Muscle force recruitment and biomechanical modeling: An analysis of masseter muscle function during mastication in Macaca fascicularis
Article first published online: 2 MAY 2005
Copyright © 1992 Wiley-Liss, Inc., A Wiley Company
American Journal of Physical Anthropology
Volume 88, Issue 3, pages 365–387, July 1992
How to Cite
Hylander, W. L., Johnson, K. R. and Crompton, A. W. (1992), Muscle force recruitment and biomechanical modeling: An analysis of masseter muscle function during mastication in Macaca fascicularis. Am. J. Phys. Anthropol., 88: 365–387. doi: 10.1002/ajpa.1330880309
- Issue published online: 2 MAY 2005
- Article first published online: 2 MAY 2005
- Manuscript Accepted: 17 JAN 1992
- Manuscript Received: 1 JUL 1991
- Masseter function and muscle recruitment;
- Jaw-muscle EMG;
- Zygoma bone strain
The main purpose of this study is to test the hypothesis that as subjects chew with increasing levels of force, the ratio of the working- to balancing-side jaw-muscle force (W/B) decreases and begins to approach 1.0. We did this by analyzing relative masseter force in Macaca fascicularis using both strain gage and surface electromyographic (EMG) techniques. In addition, we also analyzed: 1) the relationship between jaw position using cineradiographic techniques and relative masseter force, 2) the timing differences between relative masseter force from the working and balancing sides, and 3) the loading and unloading characteristics of the masseter muscle.

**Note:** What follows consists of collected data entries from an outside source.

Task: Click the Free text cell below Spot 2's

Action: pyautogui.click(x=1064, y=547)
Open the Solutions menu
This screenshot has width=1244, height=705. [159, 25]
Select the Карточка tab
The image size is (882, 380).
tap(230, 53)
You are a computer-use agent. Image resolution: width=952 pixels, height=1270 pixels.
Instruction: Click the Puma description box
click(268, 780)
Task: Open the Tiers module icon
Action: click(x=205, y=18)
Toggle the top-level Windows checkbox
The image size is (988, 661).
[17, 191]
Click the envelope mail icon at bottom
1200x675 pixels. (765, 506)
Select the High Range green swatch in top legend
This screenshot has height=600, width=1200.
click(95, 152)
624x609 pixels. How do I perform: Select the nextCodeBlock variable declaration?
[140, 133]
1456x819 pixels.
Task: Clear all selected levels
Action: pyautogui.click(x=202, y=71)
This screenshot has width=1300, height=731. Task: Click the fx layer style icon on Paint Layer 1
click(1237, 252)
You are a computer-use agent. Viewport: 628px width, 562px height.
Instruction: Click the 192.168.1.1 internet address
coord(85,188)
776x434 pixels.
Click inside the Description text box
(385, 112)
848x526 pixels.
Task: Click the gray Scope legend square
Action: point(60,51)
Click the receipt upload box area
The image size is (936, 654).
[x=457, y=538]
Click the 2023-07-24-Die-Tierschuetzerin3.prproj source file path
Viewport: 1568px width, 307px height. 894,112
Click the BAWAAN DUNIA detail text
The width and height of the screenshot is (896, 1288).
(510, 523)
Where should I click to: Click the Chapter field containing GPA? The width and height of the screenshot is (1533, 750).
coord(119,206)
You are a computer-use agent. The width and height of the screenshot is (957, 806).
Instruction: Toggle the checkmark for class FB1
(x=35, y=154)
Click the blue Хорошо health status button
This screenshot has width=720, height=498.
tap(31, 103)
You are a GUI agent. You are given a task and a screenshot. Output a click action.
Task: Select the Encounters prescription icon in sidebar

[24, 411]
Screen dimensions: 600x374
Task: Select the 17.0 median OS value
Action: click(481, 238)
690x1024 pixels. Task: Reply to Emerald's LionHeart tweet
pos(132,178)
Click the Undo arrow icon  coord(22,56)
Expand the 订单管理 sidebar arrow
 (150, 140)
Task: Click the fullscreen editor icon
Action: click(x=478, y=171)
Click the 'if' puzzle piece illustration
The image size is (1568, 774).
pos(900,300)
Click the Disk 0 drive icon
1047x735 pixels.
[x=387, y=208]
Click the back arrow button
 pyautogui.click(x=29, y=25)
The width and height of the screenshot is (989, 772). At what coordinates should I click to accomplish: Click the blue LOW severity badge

Our findings indicate that when macaques increase the amount of overall masticatory force during chewing, the W/B ratio for masseter force frequently (but not always) decreases and begins to approach 1.0. Therefore, our working hypothesis is not completely supported because the W/B ratio does not decrease with increasing levels of force in all subjects. The data also demonstrate timing differences in masseter force. During apple-skin mastication, the average peak masseter force on the working side occurs immediately at or slightly after the initial occurrence of maximum intercuspatiori, whereas the average peak masseter force on the balancing side occurs well before maximum intercuspation. On average, we found that peak force from the balancing-side masseter precedes the working-side masseter by about 26 msec. The greater the asynchrony between working- and balancing-side masseter force, the greater the difference in the relative magnitude of these forces. For example, in the subject with the greatest asynchrony, the balancing-side masseter had already fallen to about one-half of peak force when the working-side masseter reached peak force.
Our data also indicate that the loading and unloading characteristics of the masseter differ between the working and balancing sides. Loading (from 50 to 100% of peak force) and unloading (from 100 to 50% of peak force) for the balancing-side masseter tends to be rather symmetrical. In contrast, the working-side masseter takes much longer to load from 50 to 100% of peak force than it does to unload from 100 to 50% of peak force. Finally, it takes on average about 35 msec for the working-side zygoma and 42 msec for the balancing-side zygoma to unload from 100 to 50% of peak force during apple-skin mastication, indicating that the unloading characteristics of the macaque masseter during mastication closely approximates its relaxation characteristics (as determined by muscle stimulation). © 1992 Wiley-Liss, Inc.